TASK DETAILS:
Each line in the records below that has the word "Viewport" should be copied.

Extracted records

╭──

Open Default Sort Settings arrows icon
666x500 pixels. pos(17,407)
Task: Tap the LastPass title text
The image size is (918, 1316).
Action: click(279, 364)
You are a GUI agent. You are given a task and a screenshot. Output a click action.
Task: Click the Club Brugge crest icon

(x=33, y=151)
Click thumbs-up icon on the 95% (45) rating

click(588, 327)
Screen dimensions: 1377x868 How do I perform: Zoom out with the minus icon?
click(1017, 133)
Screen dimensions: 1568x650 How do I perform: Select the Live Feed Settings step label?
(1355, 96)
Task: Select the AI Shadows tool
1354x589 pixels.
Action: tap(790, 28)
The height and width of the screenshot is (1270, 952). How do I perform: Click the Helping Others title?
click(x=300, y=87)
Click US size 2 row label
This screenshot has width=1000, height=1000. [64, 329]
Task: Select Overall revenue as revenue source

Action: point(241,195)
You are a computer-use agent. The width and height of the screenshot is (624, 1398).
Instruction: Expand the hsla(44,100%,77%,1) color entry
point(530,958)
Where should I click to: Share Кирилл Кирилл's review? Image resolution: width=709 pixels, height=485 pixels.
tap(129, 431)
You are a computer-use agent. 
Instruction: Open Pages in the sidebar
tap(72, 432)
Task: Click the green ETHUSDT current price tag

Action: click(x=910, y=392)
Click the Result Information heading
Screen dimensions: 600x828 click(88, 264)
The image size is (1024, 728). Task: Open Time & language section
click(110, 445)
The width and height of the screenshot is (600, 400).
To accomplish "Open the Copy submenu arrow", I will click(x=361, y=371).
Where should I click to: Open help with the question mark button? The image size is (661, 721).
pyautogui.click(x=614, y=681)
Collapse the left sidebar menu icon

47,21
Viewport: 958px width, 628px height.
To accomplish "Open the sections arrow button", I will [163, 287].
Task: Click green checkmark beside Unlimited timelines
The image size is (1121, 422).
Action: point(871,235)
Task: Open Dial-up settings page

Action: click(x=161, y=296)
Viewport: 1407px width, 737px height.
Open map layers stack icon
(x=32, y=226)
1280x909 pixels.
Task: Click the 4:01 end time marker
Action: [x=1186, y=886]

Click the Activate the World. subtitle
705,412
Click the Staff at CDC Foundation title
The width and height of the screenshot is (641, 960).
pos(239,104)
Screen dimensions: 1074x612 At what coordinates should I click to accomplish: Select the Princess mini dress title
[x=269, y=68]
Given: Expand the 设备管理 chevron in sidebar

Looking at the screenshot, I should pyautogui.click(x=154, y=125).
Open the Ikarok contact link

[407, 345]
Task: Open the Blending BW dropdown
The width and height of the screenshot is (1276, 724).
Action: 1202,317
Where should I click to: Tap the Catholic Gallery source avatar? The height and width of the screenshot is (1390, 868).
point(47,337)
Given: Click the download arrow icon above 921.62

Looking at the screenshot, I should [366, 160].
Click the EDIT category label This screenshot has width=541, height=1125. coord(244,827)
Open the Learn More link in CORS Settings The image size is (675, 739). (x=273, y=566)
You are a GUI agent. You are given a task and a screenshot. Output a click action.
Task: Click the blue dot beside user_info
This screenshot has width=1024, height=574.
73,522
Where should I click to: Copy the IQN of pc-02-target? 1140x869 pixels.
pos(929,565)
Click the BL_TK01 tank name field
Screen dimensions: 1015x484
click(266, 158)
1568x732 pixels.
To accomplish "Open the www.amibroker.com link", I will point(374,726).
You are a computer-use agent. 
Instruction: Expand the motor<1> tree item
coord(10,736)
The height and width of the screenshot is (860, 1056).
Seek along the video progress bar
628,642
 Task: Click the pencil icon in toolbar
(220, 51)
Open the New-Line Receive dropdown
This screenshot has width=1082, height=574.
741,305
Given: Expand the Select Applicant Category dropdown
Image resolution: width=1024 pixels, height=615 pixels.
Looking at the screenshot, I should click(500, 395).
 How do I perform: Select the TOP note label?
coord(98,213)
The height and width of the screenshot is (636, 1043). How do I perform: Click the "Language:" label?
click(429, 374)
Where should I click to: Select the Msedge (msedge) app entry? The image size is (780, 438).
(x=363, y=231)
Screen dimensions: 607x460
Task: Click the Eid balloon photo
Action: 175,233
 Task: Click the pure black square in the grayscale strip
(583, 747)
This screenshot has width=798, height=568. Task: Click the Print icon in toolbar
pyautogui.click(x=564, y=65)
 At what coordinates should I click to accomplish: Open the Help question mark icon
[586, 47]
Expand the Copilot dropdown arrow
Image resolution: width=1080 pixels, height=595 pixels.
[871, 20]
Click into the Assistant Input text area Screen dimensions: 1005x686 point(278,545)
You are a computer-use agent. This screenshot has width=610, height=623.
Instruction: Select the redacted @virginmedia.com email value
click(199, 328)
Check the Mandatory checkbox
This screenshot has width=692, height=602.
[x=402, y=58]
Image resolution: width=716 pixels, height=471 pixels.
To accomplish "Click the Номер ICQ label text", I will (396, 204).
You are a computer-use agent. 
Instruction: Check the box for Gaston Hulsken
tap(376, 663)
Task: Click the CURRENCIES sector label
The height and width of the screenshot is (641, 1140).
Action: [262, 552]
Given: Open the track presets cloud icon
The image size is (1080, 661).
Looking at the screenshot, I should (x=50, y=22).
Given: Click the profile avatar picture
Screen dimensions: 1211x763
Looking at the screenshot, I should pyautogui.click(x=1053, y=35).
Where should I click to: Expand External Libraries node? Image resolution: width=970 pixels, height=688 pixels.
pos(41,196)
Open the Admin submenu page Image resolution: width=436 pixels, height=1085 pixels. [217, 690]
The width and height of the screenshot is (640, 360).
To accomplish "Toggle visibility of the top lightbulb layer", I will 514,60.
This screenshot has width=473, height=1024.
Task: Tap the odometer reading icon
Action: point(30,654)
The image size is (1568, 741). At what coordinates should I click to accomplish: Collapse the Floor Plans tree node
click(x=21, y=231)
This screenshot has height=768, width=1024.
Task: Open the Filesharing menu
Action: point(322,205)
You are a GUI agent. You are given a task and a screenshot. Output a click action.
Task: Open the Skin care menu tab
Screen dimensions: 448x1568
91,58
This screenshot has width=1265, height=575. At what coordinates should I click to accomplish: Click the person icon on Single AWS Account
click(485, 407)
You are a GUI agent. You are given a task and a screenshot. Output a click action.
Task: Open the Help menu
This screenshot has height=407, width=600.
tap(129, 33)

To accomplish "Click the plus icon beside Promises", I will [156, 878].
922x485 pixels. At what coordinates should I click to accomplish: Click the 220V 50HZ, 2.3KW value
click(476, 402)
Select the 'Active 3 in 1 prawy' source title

╰──

ANSWER BOX:
Viewport: 958px width, 628px height.
Viewport: 1407px width, 737px height.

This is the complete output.